One afternoon Ordóñez paid me the very great honor of letting me hold his cape before the corrida began. He came very close and I saw the utter smoothness of his boy’s face and the depth and clarity of his eyes. He said nothing when he handed the cape to me but was very serious.

“I think he’s in love with you,” Ernest said, when Ordóñez had walked away to build energy in the crowd.

“How could he be? He’s a child,” I said, but I was proud and felt changed by the honor.

Back at the hotel that night when we were dressing for dinner, Ernest said, “I’m working out a new novel. Or it’s working itself out, really, in my head. About the bullfights. The hero will be Ordóñez, and the whole thing will take place in Pamplona.” His eyes were bright, and the enthusiasm in his voice was unmistakable.

“That sounds awfully good.”

“It does, doesn’t it? I’m calling the young torero Romero. It starts at a hotel, at three in the afternoon. Two Americans are staying there, in rooms across the hall, and when they go to meet Romero, it’s a great honor and they notice how alone he is, and how he’s thinking about the bulls he’ll face that day. He can’t share that with anyone.”

“He would feel that way, wouldn’t he?” I said. “You have to write it.”

“Yes,” he said, and although we left and had a long and delicious dinner with several bottles of wine between us, he was already with the book, inside of it. Over the coming days, his thinking grew deeper. He began to write in intense spurts, in the cafés early in the mornings, and in the hotel very late at night, when I could hear the aggressive scratching of his pencil. When we left Madrid for the fiesta at Valencia, he’d filled two thick notebooks, two hundred handwritten pages in fewer than ten days, but he wasn’t happy with the opening anymore.

“I’m thinking it should start in Paris and then move. It’s what happens in Paris that fuels the fire. You can’t have the rest without it.”

“You always said you couldn’t write about Paris because you were too close to it.”

“Yes, I know, but for some reason it’s coming easily. We were in Pamplona two weeks ago, but I can write that, too. I don’t know why. Maybe all of my thoughts and rules about writing are just waiting to be proven wrong.”

“It’s good to be on fire, isn’t it?”

“I hope it goes on like this forever.”

It did go on. In Valencia, the excitement over the fiesta had pitched everything into a fever and we could just enjoy it. We sat at a street café and ate prawns sprinkled with fresh lime and cracked pepper, and beautiful paella in a dish nearly as wide around as our table. In the afternoons we went to the bullfights where Ordóñez swept his veronicas with absolute perfection.

“There it was.
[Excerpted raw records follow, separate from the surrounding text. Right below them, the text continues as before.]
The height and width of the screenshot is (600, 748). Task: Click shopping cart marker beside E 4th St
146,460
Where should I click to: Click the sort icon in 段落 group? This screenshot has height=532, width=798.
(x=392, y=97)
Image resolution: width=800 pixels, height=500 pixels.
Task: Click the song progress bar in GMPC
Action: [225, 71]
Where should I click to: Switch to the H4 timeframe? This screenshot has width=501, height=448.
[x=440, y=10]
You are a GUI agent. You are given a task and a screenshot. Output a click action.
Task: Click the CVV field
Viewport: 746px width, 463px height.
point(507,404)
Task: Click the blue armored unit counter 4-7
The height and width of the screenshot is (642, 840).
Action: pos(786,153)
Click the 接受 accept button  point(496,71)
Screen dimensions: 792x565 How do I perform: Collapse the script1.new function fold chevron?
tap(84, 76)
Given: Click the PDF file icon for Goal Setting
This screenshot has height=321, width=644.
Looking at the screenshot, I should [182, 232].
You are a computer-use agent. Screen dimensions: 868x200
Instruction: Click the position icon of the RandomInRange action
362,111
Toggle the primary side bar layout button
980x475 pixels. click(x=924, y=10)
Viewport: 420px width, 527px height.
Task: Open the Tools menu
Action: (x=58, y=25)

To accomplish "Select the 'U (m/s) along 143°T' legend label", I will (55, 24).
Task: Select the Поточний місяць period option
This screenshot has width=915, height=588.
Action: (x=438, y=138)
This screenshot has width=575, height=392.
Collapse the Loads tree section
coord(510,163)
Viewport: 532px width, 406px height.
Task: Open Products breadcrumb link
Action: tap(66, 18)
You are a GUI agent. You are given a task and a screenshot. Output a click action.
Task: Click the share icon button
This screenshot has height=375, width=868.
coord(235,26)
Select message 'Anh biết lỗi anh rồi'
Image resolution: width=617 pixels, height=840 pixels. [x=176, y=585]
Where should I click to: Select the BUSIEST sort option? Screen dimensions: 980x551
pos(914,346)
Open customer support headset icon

Did you see it?” Ernest said, pointing into the ring.

“What?”

“His death. The bull was so close. That’s what makes the dance of it. The torero has to know he’s dying and the bull has to know it, so when it’s pulled away at the last second, it’s like a kind of magic. That’s really living.”

One afternoon while he was napping and I was feeling restless, I thumbed through his notebooks, reading here and there admiringly. Quite by accident I came upon pages of sayings and turns of phrase that were recognizably Duff’s. I felt a shock at first, reading them. He had listened so closely to her, getting everything down, capturing her perfectly. And now it was all coming through, changed only slightly, in his heroine. It made me feel terribly jealous of her all over again until I was able to make sense of it. Ernest was a writer, not Duff’s lover. He’d seen her as a character, maybe even from the beginning. And now that he was living in the book, not in the street cafés in Pamplona, the tension and ugliness could be useful. The whole time had been constructive and necessary for the work. That’s why the words were coming so strongly now, with such heat.

From Valencia we went to Madrid again, and then to San Sebastian to escape the rising summer temperatures. In San Sebastian and then in Hendaye, Ernest wrote with great intensity in the mornings, and then we spent the rest of the day swimming and sunning ourselves on the beach. The sand was hot and sugary, and there were long purple mountains in the distance, and the crashing of the surf filled our ears and lulled us into a happy stupor. But by the end of the first week in August, I was missing Bumby too much to enjoy any more of it. I went back to Paris and Ernest returned to Madrid alone. There he worked better and harder than ever before. It was as though he was inventing the book and inventing himself as a writer at the same time. He wrote to say he’d stopped sleeping except for an hour here and there. But when I wake again , he wrote, the sentences are there waiting for me, shouting to be set down. It’s extraordinary, Tatie. I can see the end from here and it’s something .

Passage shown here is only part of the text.